Further to the circular to Metorex shareholders issued on 1 December 2008, the
board of directors of Metorex ("the Board") announces the creation of a board
oversight committee, the full details of which are provided below:

 1. Board oversight committee ("the Committee")
   

The Committee, constituted entirely of non-executive directors, has been
mandated to monitor and review the key performance indicators of the Company
with particular emphasis upon:

  * the completion of the Ruashi Copper Project ("Ruashi");
   
  * the achievement of targeted ramp up production objectives to commissioning
    at Ruashi;
   
  * prospective future changes to the current structure and composition of the
    Board;
   
  * the introduction of certain key new executives to assist with the
    management of the Company;
   
  * the reduction of the Group's borrowings and the repayment of the new
    Standard Bank Term Loan Facility by disposing of non-core and cash
    consuming assets in the short to medium term;
   
  * addressing the future of the Group's investment in Copper Resource
    Corporation ("CRC");
   
  * monitoring the hedge position at Ruashi; and
   
  * securing longer term and appropriately structured financing for the
    improvement of the Group's project pipeline.
   
The Committee will meet monthly, or more often as required, until such time as
it is satisfied that the objectives of the Committee have been achieved and
optimal ongoing management and review structures are in place.
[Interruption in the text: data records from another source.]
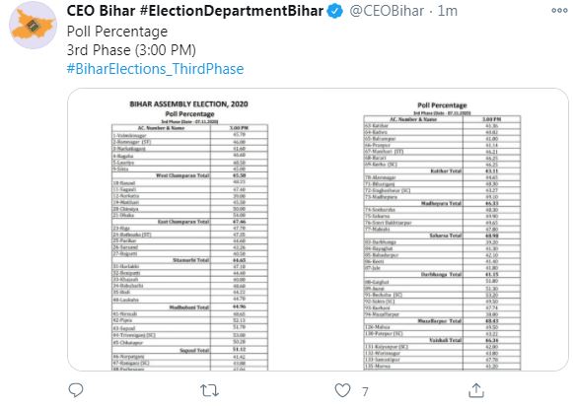Click the 3rd Phase (3:00 PM) text line
This screenshot has width=573, height=407.
[131, 50]
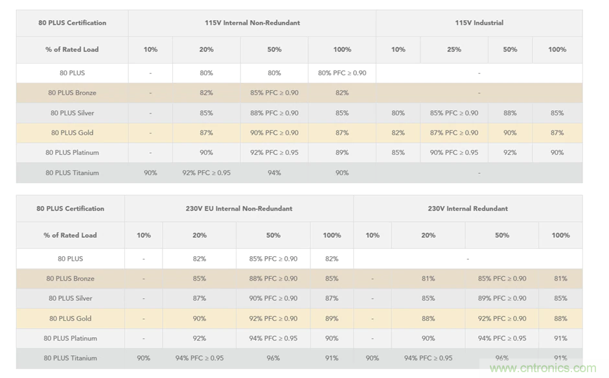609x378 pixels.
Task: Click the bottom table's 80 PLUS Certification header
Action: pos(71,209)
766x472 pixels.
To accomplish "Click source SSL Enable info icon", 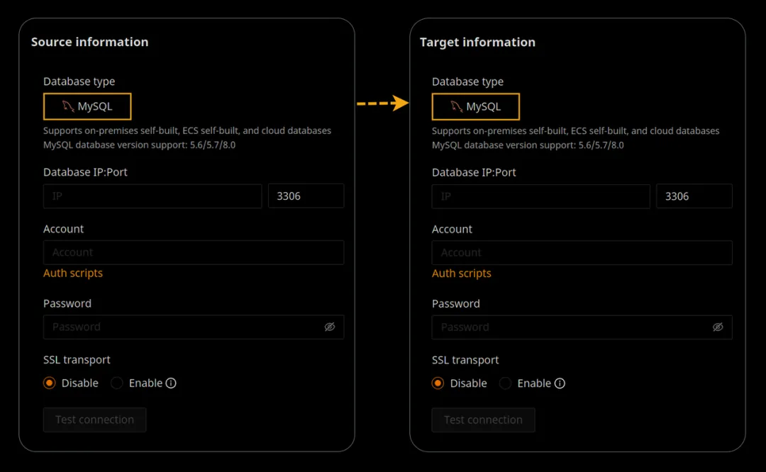I will (171, 383).
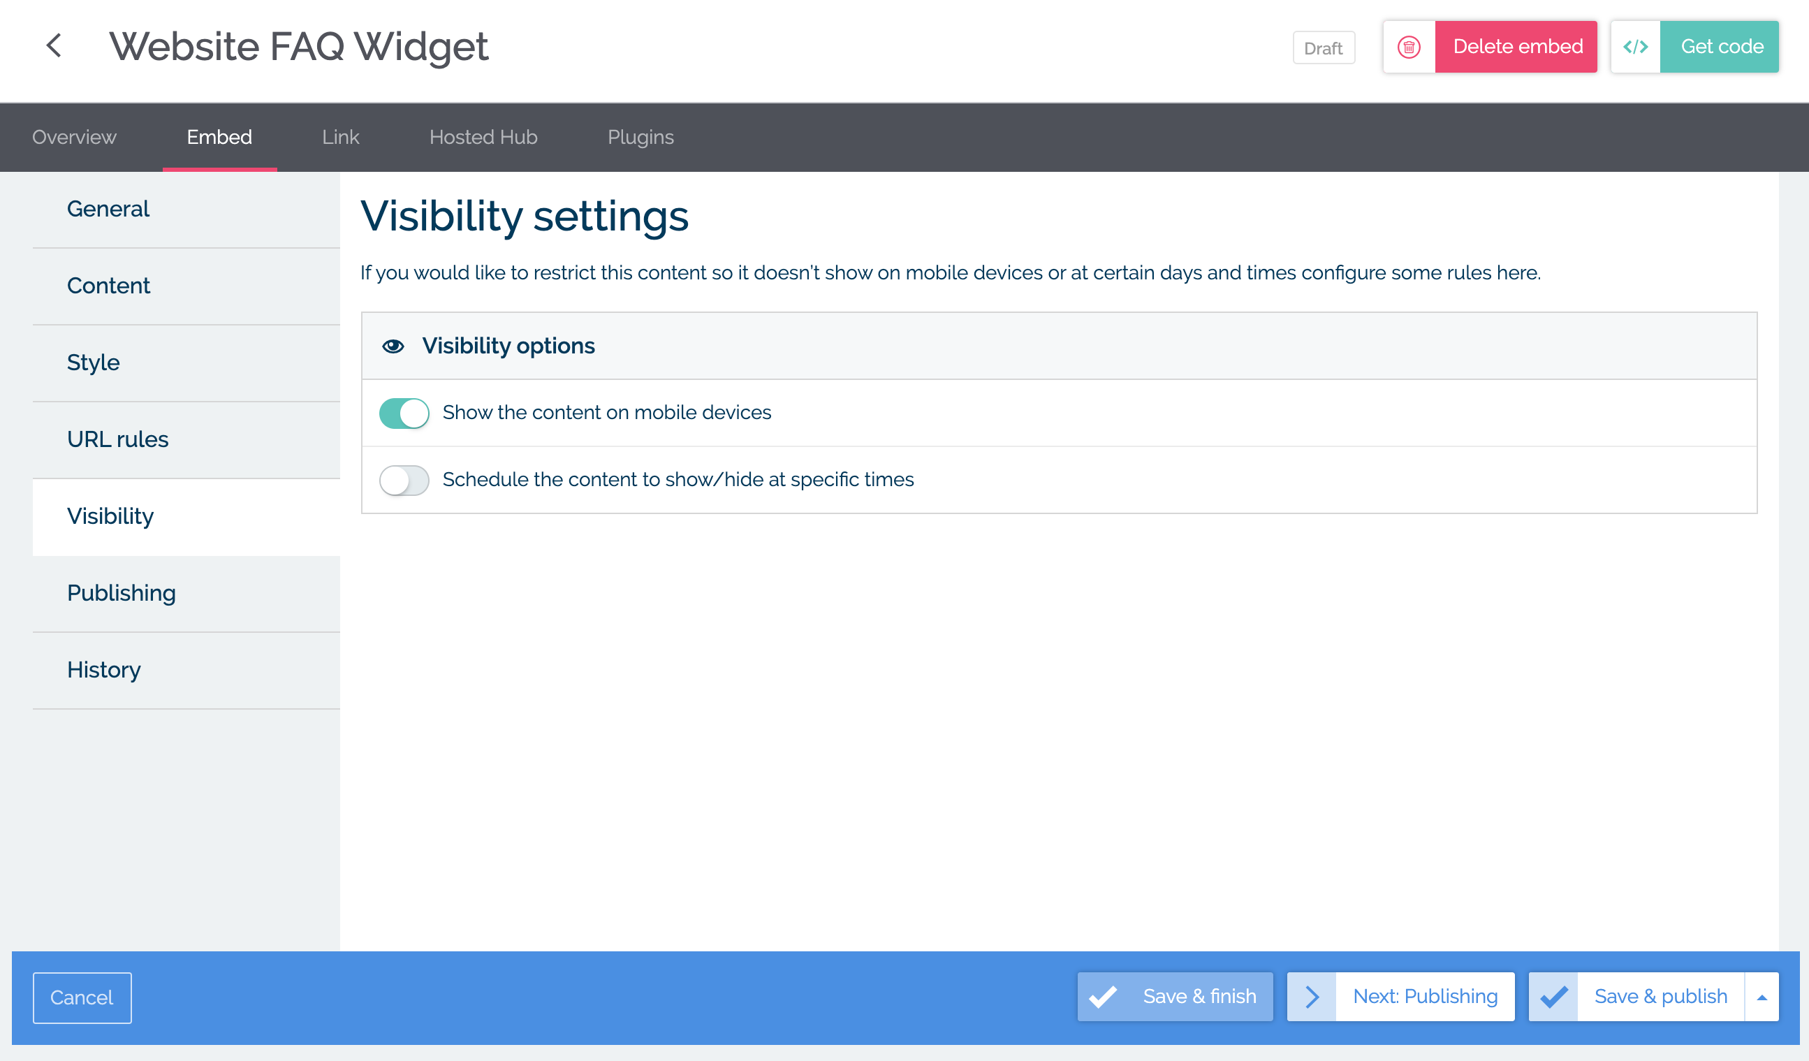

The Committee includes Mr R.G. Still (Deputy Chairman of Metorex) who is to
assume a limited executive role at Metorex to assist existing management in
achieving these objectives. His position on the Committee will be reviewed on
30 June 2009.

 2. Immediate activities of the Committee

2.1 The Board
       
The Company intends to restructure the Board, subject to ratification by
Metorex shareholders, to comprise a maximum of three executive directors and a
majority of non-executive directors. Pursuant to this objective the following
changes and intended changes to the board are announced.

2.1.1 Mr A.S. Malone, the current Chairman of the Board, will tender his
resignation from the Board subsequent to the Annual General Meeting on 20
January 2009. A new non-executive Chairman will be proposed by the Board as a
replacement to Mr Malone. The Board would like to express its profound
gratitude and appreciation to Mr Malone for his past services to Metorex.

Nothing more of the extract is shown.